Black Teaming Methodology
BTM is a seven-phase framework for authorized operations involving physical access, people, and physical security controls.
BTM focuses on physical operations and the human and procedural failures around them. If a physical foothold leads to internal technical reachability through a live network port, meeting room infrastructure, wireless access, or exposed access-control management systems, that transition can be documented when it is in scope. Deeper internal validation should then follow the client's approved internal pentest or wireless testing method.
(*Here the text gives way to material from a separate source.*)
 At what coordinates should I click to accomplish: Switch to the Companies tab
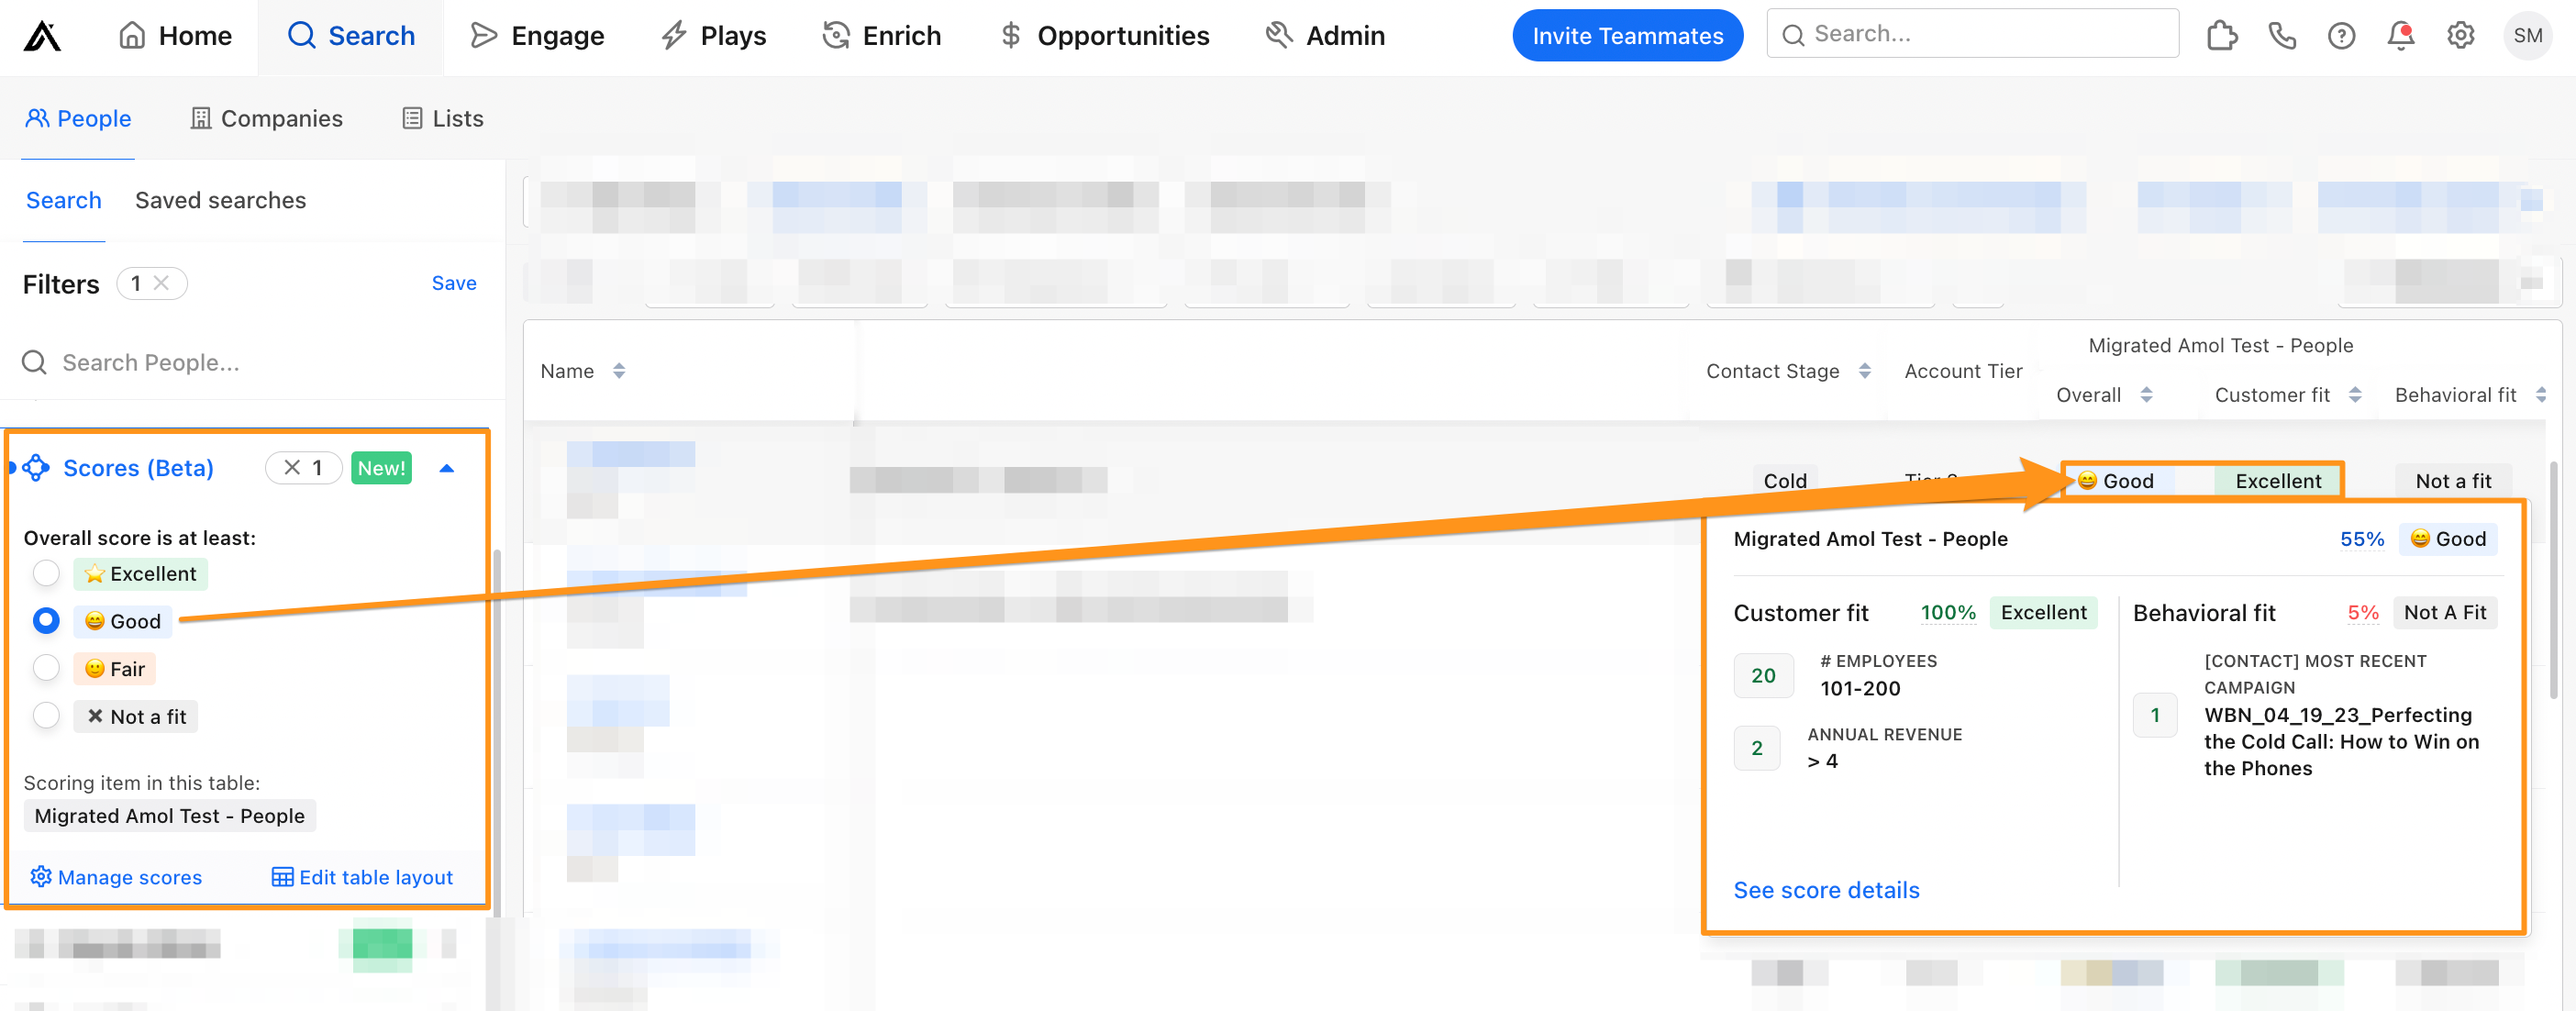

Supporting references are collected under External Links.
The Seven Phases
Each phase has a clear job.
- 1. Reconnaissance: Gather remote and physical intelligence about people, routines, entry points, identity cues, and access control technology.
- 2. Planning: Turn that intelligence into a practical plan for initial access, expand-access, and persistence while preserving room for improvisation.
- 3. Initial Access: Gain the first confirmed entry to the target environment.
- 4. Expand Access: Use the first foothold to reach additional areas, higher privilege, and higher-value systems or assets.
- 5. Persistent Access: Determine whether access can be repeated or maintained through reliable mechanisms.
- 6. Exit: Leave the environment in a controlled way, recover equipment, and preserve evidence.
- 7. Reporting: Turn the engagement into a complete customer-facing report with narrative, findings, and remediation guidance.